The idea is to curb food waste down to nothing — and it’s working.
In the past four months, Chilliwack has been the pilot site for a food-waste diversion project that’s being called a “game-changer.”
Save-On-Foods joined forces with Food Banks BC, FoodMesh, Loop Resource, and charities like Chilliwack Salvation Army to reach the goal of “zero surplus and potentially wasted food” ending up in the waste stream.
A lot has been accomplished.
“Every item they can’t use, we are getting it,” said Don Armstrong, coordinator of the Chilliwack Salvation Army Food Bank, picking up some fresh asparagus and packages of sushi received from Save-On.
Black Press Media stopped by the food bank last week to see how the pilot project was working, as Sally Ann volunteers and staff combed through six pallets of boxed produce, dairy, and baked goods from Save-On-Foods.
Out of a week’s worth of food, they maybe had one garbage bag full they couldn’t put to use.

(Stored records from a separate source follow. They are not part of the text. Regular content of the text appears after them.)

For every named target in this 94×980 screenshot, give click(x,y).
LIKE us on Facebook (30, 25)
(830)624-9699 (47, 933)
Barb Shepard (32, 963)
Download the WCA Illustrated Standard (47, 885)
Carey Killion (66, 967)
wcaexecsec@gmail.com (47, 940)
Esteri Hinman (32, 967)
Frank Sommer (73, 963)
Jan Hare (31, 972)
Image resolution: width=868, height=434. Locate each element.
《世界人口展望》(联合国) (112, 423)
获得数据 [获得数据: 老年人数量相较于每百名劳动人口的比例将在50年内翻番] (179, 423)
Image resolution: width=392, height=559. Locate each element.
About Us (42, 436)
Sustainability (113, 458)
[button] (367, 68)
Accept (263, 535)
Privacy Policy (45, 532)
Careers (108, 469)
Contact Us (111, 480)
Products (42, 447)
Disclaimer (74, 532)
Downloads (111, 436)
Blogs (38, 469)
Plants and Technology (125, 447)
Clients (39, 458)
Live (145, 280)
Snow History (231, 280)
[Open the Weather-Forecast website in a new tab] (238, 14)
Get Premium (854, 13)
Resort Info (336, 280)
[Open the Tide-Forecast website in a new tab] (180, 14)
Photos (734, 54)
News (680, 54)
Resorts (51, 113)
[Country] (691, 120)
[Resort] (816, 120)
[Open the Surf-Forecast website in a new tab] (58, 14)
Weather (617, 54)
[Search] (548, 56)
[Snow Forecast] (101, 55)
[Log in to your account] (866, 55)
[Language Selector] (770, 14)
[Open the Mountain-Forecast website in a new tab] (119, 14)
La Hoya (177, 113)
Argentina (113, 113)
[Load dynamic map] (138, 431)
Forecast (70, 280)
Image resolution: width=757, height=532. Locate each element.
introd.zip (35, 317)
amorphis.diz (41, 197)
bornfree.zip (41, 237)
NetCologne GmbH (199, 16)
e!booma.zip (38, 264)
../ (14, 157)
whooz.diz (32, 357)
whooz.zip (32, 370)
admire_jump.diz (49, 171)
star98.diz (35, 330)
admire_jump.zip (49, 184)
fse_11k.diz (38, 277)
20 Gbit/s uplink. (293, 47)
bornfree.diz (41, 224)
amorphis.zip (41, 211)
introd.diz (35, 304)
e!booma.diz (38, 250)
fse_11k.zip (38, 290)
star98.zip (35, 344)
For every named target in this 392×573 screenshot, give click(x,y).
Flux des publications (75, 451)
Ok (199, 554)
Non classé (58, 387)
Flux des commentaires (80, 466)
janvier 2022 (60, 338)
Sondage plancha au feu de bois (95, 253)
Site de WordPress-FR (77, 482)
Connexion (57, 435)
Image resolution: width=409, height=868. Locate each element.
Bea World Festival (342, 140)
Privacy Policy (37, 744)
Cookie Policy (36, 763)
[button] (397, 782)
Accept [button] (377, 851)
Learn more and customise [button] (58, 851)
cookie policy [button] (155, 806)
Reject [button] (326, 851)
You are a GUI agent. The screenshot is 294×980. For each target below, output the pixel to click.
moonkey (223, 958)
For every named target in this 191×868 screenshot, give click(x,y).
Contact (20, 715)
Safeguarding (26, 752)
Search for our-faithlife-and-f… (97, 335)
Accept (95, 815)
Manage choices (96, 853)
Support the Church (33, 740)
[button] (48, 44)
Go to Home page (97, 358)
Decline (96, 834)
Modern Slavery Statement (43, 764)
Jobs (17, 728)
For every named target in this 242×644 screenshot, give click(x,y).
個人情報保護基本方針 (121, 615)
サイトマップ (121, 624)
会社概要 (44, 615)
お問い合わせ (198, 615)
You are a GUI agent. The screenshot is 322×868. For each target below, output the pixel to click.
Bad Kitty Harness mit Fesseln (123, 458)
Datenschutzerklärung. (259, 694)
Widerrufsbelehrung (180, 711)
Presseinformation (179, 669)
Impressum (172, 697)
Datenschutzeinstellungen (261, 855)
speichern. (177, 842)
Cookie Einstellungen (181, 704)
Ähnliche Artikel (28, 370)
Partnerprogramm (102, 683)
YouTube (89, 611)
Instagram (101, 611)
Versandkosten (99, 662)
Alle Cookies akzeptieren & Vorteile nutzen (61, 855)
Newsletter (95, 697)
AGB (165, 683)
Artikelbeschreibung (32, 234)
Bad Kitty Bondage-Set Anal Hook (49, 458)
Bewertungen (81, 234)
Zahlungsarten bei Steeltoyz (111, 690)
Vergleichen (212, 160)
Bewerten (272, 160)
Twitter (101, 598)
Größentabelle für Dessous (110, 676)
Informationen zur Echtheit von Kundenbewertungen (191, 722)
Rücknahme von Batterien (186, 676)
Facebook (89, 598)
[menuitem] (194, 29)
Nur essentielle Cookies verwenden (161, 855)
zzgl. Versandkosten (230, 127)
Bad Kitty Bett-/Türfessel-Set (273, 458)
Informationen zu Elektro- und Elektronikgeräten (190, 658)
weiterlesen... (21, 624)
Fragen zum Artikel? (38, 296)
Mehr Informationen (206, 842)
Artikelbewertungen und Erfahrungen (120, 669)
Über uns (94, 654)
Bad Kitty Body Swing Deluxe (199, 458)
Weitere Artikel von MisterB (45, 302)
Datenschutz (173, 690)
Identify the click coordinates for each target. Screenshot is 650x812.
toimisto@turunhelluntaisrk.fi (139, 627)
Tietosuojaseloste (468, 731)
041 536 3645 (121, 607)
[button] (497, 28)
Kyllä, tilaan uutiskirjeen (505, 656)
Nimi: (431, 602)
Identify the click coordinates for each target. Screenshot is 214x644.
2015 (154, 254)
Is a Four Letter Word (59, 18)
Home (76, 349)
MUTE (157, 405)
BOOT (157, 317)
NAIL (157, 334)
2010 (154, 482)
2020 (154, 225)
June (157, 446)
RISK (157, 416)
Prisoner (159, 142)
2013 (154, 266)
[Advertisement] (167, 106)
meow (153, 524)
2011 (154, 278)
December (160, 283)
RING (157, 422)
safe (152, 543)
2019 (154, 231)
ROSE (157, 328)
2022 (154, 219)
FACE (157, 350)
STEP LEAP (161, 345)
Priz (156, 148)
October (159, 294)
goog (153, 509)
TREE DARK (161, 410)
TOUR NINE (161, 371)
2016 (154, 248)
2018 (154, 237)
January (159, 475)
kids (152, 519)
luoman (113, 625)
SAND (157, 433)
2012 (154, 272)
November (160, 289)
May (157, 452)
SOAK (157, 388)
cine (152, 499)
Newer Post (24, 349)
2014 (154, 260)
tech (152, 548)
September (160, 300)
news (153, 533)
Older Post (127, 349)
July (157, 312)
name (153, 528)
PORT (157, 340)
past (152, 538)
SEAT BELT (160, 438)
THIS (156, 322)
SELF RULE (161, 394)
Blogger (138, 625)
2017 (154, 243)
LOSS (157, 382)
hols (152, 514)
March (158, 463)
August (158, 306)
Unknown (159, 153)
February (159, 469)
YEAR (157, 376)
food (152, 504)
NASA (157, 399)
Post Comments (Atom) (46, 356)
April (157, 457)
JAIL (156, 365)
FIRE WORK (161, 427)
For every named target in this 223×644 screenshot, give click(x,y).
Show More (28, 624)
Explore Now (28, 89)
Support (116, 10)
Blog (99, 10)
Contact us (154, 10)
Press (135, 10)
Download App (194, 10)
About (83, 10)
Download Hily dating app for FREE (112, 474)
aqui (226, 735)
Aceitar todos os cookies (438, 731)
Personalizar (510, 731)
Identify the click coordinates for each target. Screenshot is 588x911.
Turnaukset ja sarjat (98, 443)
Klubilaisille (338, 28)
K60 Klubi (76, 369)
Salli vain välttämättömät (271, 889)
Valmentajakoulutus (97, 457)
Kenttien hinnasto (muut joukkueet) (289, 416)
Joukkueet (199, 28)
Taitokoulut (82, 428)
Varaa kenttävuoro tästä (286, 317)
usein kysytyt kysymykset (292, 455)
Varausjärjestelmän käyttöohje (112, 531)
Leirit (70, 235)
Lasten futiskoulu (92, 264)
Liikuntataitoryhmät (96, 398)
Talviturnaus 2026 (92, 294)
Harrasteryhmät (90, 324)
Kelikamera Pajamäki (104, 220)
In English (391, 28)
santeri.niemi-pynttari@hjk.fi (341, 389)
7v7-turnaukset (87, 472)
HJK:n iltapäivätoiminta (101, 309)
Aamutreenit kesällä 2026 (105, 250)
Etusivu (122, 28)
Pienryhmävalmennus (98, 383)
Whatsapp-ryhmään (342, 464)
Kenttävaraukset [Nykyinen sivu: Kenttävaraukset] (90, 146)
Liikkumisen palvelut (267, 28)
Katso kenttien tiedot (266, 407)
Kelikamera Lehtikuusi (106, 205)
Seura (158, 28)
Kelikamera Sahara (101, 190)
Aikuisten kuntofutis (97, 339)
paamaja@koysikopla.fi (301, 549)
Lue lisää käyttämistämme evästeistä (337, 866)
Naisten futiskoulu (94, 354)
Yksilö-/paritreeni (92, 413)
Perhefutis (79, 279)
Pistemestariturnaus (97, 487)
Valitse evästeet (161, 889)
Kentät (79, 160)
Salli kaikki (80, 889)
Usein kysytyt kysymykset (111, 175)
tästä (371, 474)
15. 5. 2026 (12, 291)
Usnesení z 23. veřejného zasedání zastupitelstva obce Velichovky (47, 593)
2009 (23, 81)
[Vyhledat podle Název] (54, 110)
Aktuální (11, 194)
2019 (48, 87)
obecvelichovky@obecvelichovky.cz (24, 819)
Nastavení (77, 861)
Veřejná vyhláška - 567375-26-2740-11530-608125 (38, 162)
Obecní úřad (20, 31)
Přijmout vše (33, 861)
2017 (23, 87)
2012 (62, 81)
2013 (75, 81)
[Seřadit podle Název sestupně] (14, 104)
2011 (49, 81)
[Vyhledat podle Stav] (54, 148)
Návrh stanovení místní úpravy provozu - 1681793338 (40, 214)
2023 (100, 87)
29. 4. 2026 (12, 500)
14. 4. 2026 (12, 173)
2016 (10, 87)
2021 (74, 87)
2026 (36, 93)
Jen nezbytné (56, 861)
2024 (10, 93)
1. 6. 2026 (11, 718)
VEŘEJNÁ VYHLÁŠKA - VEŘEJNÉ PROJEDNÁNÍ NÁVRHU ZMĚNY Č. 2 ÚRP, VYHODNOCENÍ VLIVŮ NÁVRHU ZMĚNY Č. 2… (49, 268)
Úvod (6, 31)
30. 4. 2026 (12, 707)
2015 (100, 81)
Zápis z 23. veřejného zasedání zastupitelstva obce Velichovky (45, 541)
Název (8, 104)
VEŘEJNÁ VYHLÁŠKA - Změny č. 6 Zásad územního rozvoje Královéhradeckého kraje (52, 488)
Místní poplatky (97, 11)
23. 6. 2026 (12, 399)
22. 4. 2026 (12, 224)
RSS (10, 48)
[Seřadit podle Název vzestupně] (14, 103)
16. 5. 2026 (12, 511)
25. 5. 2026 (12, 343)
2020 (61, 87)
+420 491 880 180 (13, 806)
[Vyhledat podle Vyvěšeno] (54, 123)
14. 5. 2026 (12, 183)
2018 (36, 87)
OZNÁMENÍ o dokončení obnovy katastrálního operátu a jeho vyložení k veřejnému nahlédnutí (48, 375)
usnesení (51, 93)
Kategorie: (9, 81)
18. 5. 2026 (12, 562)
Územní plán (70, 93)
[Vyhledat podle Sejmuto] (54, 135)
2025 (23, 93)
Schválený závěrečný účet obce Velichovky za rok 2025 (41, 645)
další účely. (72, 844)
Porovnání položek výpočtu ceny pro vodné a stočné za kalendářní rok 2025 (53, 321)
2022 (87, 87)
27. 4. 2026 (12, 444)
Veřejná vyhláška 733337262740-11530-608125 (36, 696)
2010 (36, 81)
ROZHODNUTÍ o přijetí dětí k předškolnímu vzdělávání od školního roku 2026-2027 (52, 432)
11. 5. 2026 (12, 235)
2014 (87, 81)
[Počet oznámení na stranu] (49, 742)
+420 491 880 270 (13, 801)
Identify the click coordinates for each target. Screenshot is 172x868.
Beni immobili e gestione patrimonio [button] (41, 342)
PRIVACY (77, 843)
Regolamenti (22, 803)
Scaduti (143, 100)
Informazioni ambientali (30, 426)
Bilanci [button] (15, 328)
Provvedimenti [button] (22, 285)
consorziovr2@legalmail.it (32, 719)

“The program works fantastic,” said Armstrong, adding they can use about 90 per cent of what they have been getting, and farmers will come by every day to pick up what’s left to feed their livestock.
“People are coming in and they’re loving the stuff that we are able to give them,” said Armstrong. “We’re giving them apples, we’re giving them oranges, bananas, sandwiches, deli meats, roasts, and turkeys.”
The food-waste diversion is now operational in more than half of the 170 Save-On-Foods stores across the province, including all three in Chilliwack, where the pilot has been redirecting food in a consistent, safe, and measurable way.
The grocery chain spent the past year trying to surpass its company-wide goal to reduce food waste by 50 per cent by 2025.
“We have been composting perishable waste where possible for a number of years, but we knew we could do better,” said Darrell Jones, president of Save-On-Foods, in a release.
The idea is to eventually see the initiative rolled out in all Save-On stores across Western Canada.
“With close to 1.5 million metric tonnes valued at close to $6.4 billion dollars of surplus edible food wasted each year in B.C. and close to 100,000 individuals struggling to put food on the table, perishable food recovery with our partner, Save-On-Foods, has been a true game-changer,” said Laura Lansink, executive director of Food Banks BC.
So where is it all heading?
“What we’re hoping is that other grocery stores will see what Save-On-Foods is doing, and get on board, so we can get all this food out of the landfills,” Armstrong said.